How This Groundbreaking Event Professional Remains an Eternal Learner

Yolanda Simmons Battle, senior manager, meetings at AHIMA and one of this year’s PCMA Groundbreaker Award nominees, shares how she has found success through asking questions, listening, and bringing her own seat to the table so others can follow.

Author: Casey Gale       

Yolanda Simmons Battle

“We can’t be afraid to show up and take a seat at the table, and in those moments [when] I have been afraid, I took a seat anyway,” said Yolanda Simmons Battle, a PCMA Groundbreaker Award nominee.
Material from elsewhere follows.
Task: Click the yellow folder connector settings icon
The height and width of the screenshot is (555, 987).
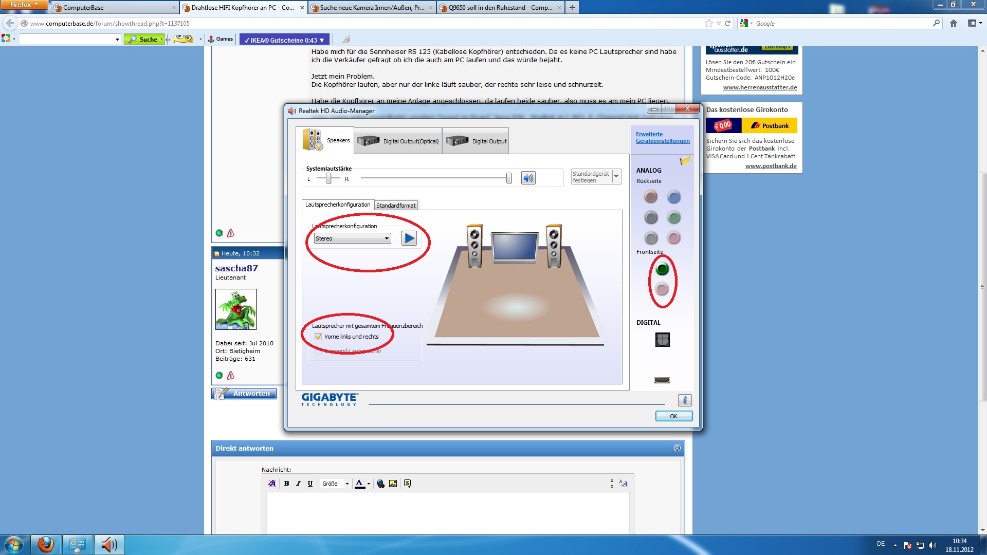Action: [685, 161]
Editor’s note:PCMA Groundbreakers is an initiative honoring industry trailblazers who represent diverse sectors of the business events community, recognizing those who have made a significant contribution to their organizations and programs that advance inclusion and equity. 

In the summer of 2020, PCMA Groundbreaker Award nominee Yolanda Simmons Battle added to her responsibilities as the American Health Information Management Association’s (AHIMA) senior manager of meetings by accepting a new voluntary role. She committed to developing and leading the first iteration of the Inclusion, Diversity, and Equity (IDE) Task Force for PCMA’s Greater Midwest Chapter (GMC). For more than a year, in addition to her job at AHIMA in Chicago, she has worked alongside her peers to emphasize to why IDE is crucial to the meetings industry.

“If we are going to be successful as great partners, not [only in] business but in our personal lives, we have to walk through the healing process together,” Simmons Battle said. The initiative launched shortly after the murder of George Floyd and the lack of accountability around Breonna Taylor’s death, Simmons Battle said. The world was still dealing with COVID-19, she said, while many were also feeling exhausted from “race and gender relations, all during a time and space of our volatile and unpredictable industry.” Simmons Battle worked to bring to light that all these issues are interconnected and that “we must learn how to manage them together,” she said. Simmons Battle has curated IDE content for GMC PCMA’s website and helped bring related educational events to the chapter, organizing such sessions as “Authentic Answers to Uncomfortable Questions,” “Women of Color in the Hospitality Industry,” and “Being Black in Business: Community Conversation.”

Simmons Battle credits her strong sense of leadership to her ability to continue learning and asking questions about the world around her. “My dad was a big proponent of questions,” she said. “If you don’t know the answer to something, it is up to you to ask about it. I ask questions. I volunteer to participate on committees. I listen. Listening is a true gift and I try to be more of a listener, observer, and doer than a talker.”

Simmons Battle takes classes, participates in webinars, and tries to broaden her horizons on issues pertaining to meetings and events and beyond, incorporating a more “global view,” she said. “We can’t be afraid to show up and take a seat at the table, and in those moments [when] I have been afraid, I took a seat anyway. There are moments where I had to bring my own table and stand up, and I had the energy from those who went before me to give me courage to do just that — pave the way, not just for me, but for everyone walking this journey with me.”

Among the lessons Simmons Battle said she has learned in her extensive career, including almost nine years with AHIMA, the greatest has been to learn not to allow others’ perceptions, thoughts, or attitudes toward her cause her to act or respond differently. “I remain confident in myself that I am an eternal learner. As long as I continue to be open to receive,” she said, “I will never be empty.”

Casey Gale is an associate editor at Convene.